### What you will do
1. According to the patch message on reftable compaction, which segment is used as the starting point when identifying the compaction segment?
2. Transcribe the stretch of the reftable compaction message from "[Date Prev][Date Next][Thread" through "the compaction segment.".

Re: [PATCH v3 2/3] reftable/stack: use geometric table compaction

[Date Prev][Date Next][Thread Prev][Thread Next][Date Index][Thread Index]

 



On Fri, Mar 29, 2024 at 04:16:48AM +0000, Justin Tobler via GitGitGadget wrote:
> From: Justin Tobler <jltobler@xxxxxxxxx>
> 
> To reduce the number of on-disk reftables, compaction is performed.
> Contiguous tables with the same binary log value of size are grouped
> into segments. The segment that has both the lowest binary log value and
> contains more than one table is set as the starting point when
> identifying the compaction segment.
> 
> Since segments containing a single table are not initially considered
> for compaction, if the table appended to the list does not match the
> previous table log value, no compaction occurs for the new table. It is
> therefore possible for unbounded growth of the table list. This can be
> demonstrated by repeating the following sequence:
> 
> git branch -f foo
> git branch -d foo
> 
> Each operation results in a new table being written with no compaction
> occurring until a separate operation produces a table matching the
> previous table log value.

### Data block
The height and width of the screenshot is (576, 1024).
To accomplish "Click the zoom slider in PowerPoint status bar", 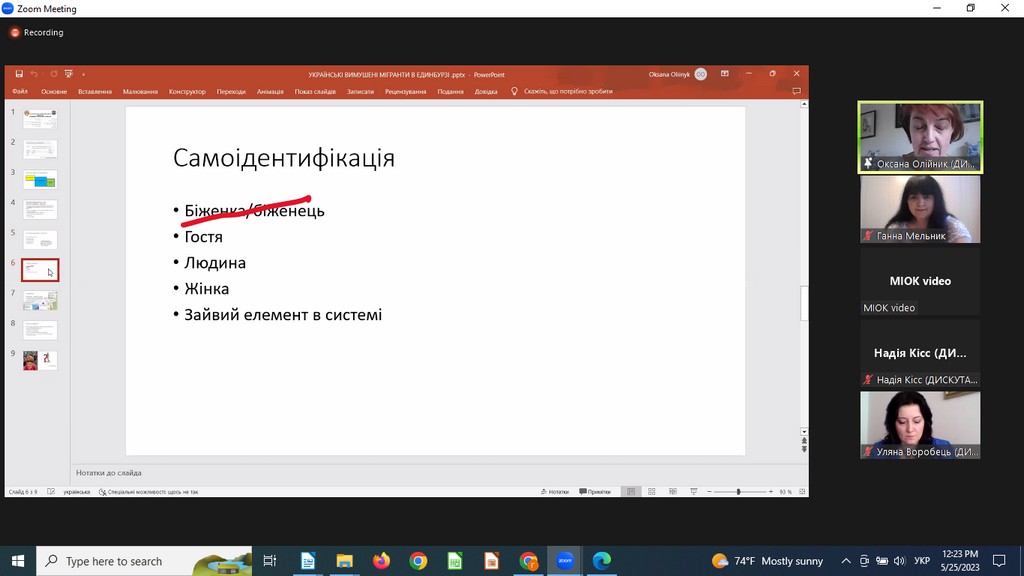I will click(x=738, y=492).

### Replies
1. The segment that has both the lowest binary log value and contains more than one table.

2.
[Date Prev][Date Next][Thread Prev][Thread Next][Date Index][Thread Index]

 



On Fri, Mar 29, 2024 at 04:16:48AM +0000, Justin Tobler via GitGitGadget wrote:
> From: Justin Tobler <jltobler@xxxxxxxxx>
> 
> To reduce the number of on-disk reftables, compaction is performed.
> Contiguous tables with the same binary log value of size are grouped
> into segments. The segment that has both the lowest binary log value and
> contains more than one table is set as the starting point when
> identifying the compaction segment.